WHAT TO DO:
1) In the reflection on The Lord of the Rings and The Hobbit, how many pages long was the Lord of the Rings copy received at around age 11?
2) From the reflection on The Lord of the Rings and The Hobbit, reproduce verbatim the part that opens with the words containing "So is it too" and closes with "ever managed to.".
3) How would you render this sentence from the reflection on The Lord of the Rings and The Hobbit in Spanish: "I think I might have actually enjoyed this more than LOTR."

PAGE:
#####

When I was around 11 years old, I got a The Lord of The Rings copy from my parents. It was (is, I guess – I still have it and love it) huge, especially on my then tiny (ok, still tiny) hands. 1200 pages long, it included all three books, translated to Portuguese, and a huge picture of Gandalf on the cover, then intact, now rugged with age and flicking.
So is it too strange that I see LOTR as a childhood friend? After being seduced by Harry Potter, I went on to find out that these books, these much more complicated, dense, descriptive stories, caused a whole new level of reading satisfaction on me, and that Frodo Baggins and his companions were multifaceted, complex characters who would teach me more about life than many real adult figures ever managed to.
The reason I love LOTR so much is also the reason why I, ten years later, didn’t expect much of The Hobbit (J. R. R. Tolkien, read on Harper Collins’ paperback, 400 pages). I thought it would be more of the same and, being older, perhaps I wouldn’t be as interested, considering most of my favorite characters weren’t in it – and the fact that I had just read The Great Gatsby, which then became my favorite book. My mistake. I think I might have actually enjoyed this more than LOTR.

#####

RAW DATA:
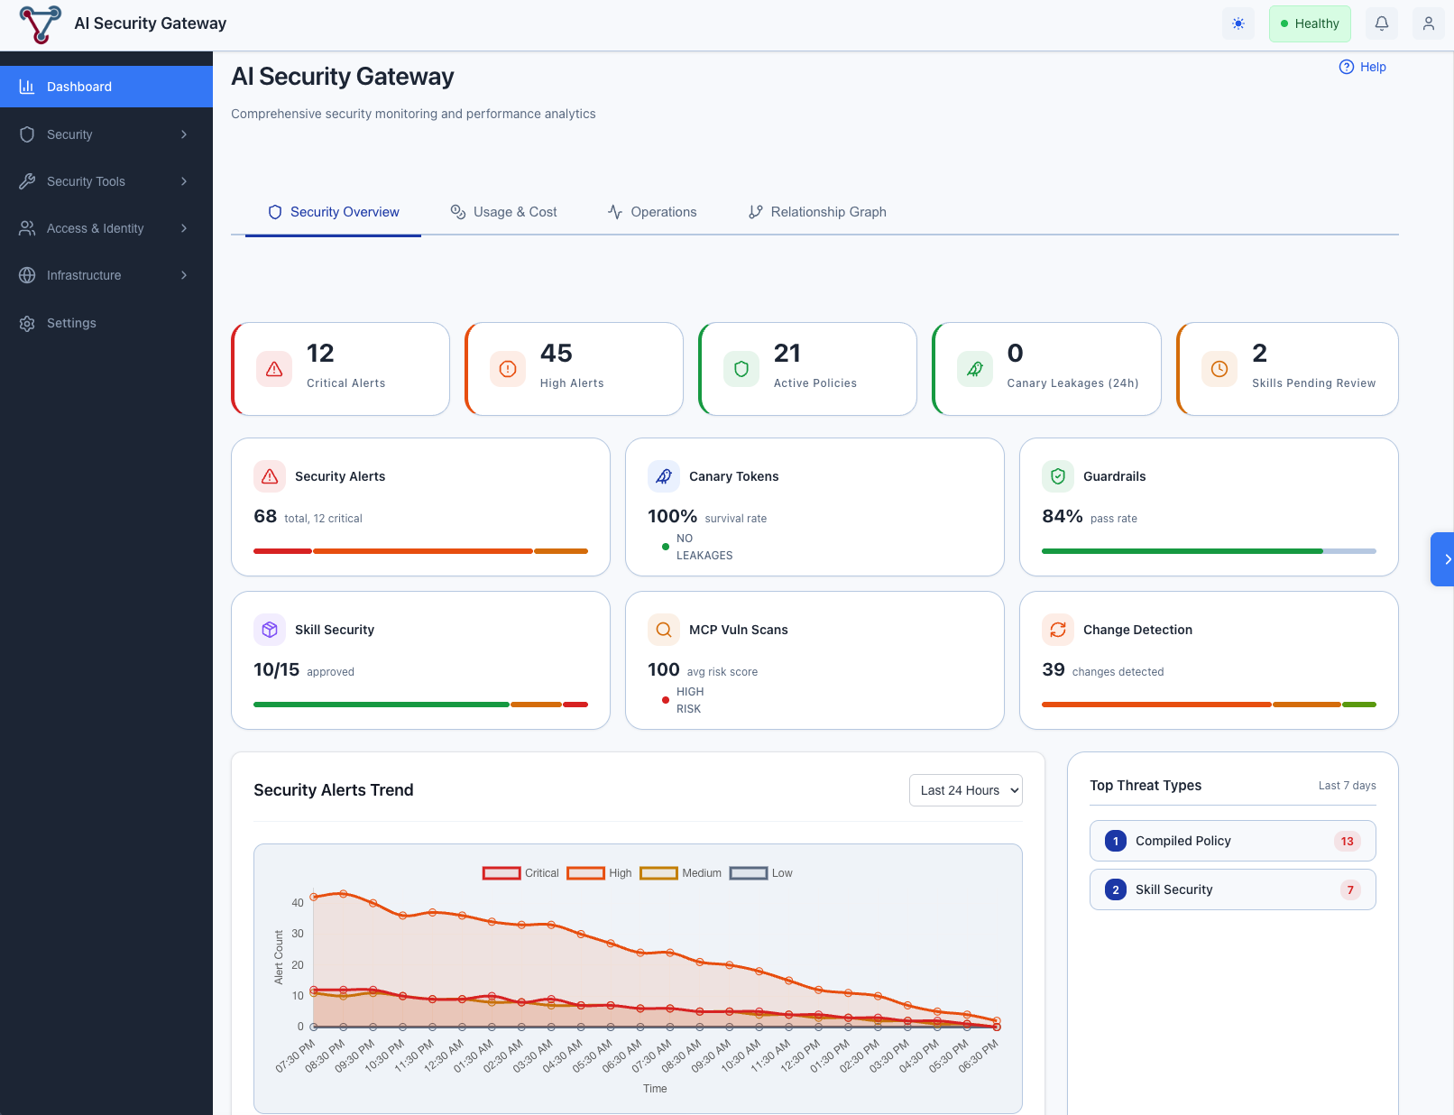1454x1115 pixels.
Task: Open the user profile icon
Action: pyautogui.click(x=1428, y=23)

#####

SOLUTIONS TO THE PROBLEMS:
1) 1200 pages.

2)
So is it too strange that I see LOTR as a childhood friend? After being seduced by Harry Potter, I went on to find out that these books, these much more complicated, dense, descriptive stories, caused a whole new level of reading satisfaction on me, and that Frodo Baggins and his companions were multifaceted, complex characters who would teach me more about life than many real adult figures ever managed to.

3) Creo que en realidad puede que haya disfrutado este más que LOTR.